◆ **Data listing**:
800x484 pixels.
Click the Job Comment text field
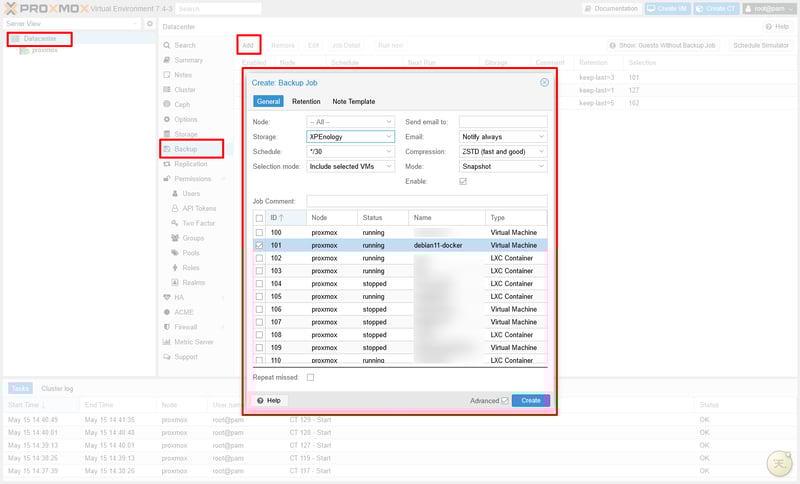(426, 201)
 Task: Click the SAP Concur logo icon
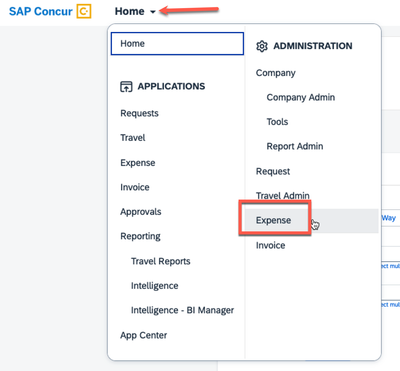coord(84,11)
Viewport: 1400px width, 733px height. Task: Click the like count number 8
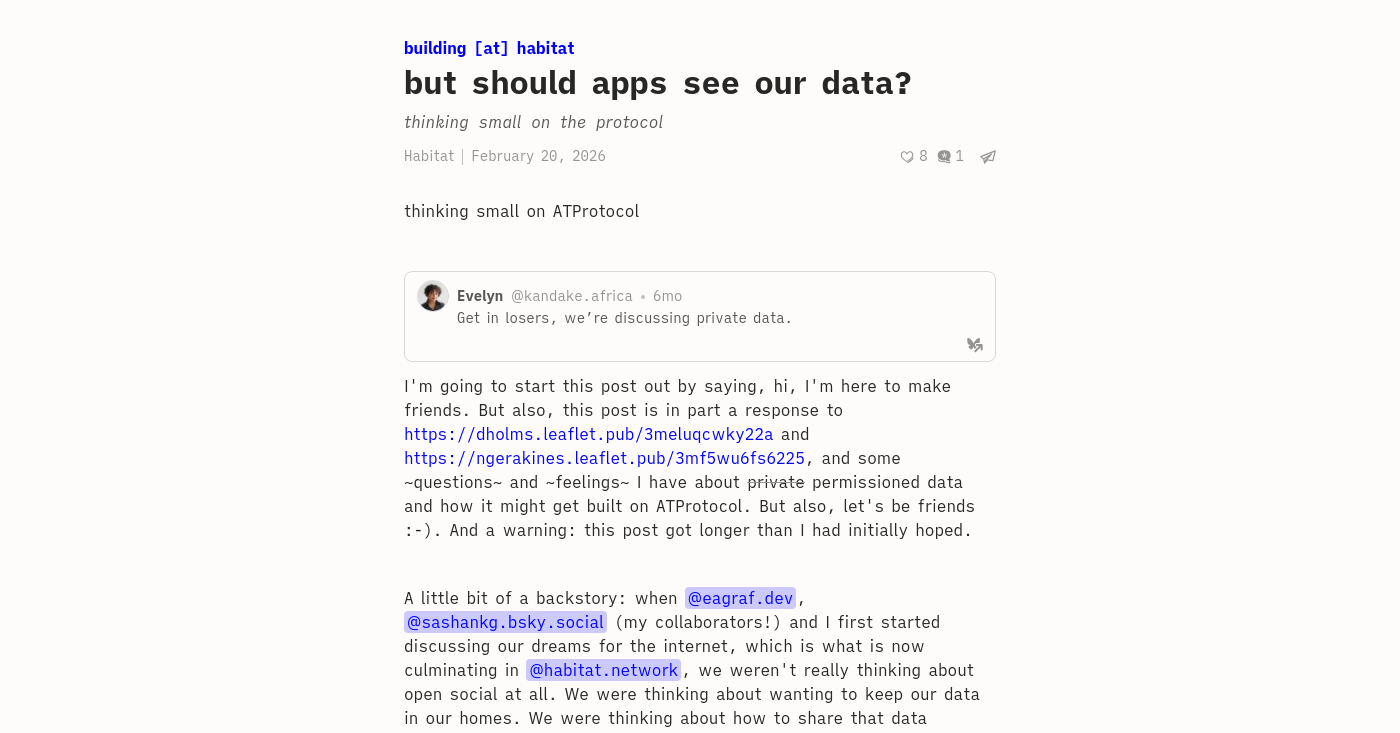(923, 156)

◆ **Your instructions**: The data must be reproduced exactly, and no picture may appear in the copy.

◆ **Task answer**:
800x484 pixels.
Click the Job Comment text field
(426, 201)
 Task: Click the SAP Concur logo icon
coord(84,11)
Viewport: 1400px width, 733px height. Task: Click the like count number 8
(923, 156)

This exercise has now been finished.